Problem to solve: Search the records for the word "logo" and copy every line in which it occurs.

= = =

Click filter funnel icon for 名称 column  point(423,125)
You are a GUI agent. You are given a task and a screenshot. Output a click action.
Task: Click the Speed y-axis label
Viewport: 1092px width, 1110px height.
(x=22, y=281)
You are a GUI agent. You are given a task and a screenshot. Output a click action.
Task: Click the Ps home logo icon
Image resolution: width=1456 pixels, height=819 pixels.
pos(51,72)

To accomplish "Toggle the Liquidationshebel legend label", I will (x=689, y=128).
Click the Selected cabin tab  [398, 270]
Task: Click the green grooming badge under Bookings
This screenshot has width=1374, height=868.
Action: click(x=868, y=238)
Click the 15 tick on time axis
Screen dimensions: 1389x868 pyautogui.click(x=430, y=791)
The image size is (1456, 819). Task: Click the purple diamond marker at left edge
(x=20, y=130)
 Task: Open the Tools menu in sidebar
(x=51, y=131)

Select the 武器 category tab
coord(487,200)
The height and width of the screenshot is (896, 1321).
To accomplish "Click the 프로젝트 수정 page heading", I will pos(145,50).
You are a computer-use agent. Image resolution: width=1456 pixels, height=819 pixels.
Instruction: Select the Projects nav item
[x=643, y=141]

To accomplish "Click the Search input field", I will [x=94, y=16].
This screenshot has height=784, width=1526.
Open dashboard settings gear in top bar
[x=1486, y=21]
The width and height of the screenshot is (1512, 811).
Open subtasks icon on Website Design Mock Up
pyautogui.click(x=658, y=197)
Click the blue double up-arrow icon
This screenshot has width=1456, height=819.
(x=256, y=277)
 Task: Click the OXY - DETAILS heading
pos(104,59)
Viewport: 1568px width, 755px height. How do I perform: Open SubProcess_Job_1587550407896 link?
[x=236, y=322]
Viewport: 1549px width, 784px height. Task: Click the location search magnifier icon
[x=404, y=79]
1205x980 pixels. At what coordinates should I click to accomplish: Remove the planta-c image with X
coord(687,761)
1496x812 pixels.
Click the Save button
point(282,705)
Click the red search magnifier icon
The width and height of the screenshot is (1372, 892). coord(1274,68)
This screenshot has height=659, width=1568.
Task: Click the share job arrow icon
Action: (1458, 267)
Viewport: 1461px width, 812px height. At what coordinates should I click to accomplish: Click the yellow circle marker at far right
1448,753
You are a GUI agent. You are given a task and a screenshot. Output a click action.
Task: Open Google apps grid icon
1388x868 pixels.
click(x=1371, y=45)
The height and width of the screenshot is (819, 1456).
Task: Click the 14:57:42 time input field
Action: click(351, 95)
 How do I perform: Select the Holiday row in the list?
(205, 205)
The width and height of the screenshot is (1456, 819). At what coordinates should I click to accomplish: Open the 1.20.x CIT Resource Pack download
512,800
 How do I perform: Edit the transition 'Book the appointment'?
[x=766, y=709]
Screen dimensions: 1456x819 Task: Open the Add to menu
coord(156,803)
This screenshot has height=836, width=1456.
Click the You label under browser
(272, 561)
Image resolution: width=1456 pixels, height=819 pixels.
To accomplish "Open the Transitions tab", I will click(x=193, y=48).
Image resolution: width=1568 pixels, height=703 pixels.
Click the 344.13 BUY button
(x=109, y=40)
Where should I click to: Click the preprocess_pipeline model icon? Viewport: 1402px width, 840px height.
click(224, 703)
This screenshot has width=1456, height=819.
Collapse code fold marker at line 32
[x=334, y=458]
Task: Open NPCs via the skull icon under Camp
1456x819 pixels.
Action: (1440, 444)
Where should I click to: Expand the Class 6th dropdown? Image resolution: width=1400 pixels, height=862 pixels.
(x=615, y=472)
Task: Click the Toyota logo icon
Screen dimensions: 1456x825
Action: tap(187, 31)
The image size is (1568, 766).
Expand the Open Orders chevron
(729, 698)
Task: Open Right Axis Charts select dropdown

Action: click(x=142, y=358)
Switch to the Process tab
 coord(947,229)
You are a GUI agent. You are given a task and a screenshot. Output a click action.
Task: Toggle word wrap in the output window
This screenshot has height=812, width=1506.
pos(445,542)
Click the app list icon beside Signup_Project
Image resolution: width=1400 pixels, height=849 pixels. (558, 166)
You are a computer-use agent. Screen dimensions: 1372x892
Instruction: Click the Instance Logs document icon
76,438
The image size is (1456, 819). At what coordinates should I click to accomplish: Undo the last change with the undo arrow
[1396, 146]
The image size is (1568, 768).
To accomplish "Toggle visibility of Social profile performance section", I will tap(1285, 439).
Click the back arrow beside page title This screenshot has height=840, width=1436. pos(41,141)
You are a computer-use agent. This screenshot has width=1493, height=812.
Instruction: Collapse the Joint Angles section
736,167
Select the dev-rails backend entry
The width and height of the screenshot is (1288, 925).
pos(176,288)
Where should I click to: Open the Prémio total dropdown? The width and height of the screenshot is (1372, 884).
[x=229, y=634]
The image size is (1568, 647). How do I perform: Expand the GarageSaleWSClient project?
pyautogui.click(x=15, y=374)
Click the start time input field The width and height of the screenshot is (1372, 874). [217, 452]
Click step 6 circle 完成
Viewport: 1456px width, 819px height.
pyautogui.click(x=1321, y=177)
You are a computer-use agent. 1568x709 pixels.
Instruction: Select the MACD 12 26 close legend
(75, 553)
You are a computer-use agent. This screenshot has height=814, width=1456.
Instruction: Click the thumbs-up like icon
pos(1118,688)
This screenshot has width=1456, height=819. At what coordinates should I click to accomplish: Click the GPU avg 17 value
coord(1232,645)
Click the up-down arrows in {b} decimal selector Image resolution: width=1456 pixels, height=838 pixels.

= = =

The completed task:
Task: Click the Ps home logo icon
Task: Click the Toyota logo icon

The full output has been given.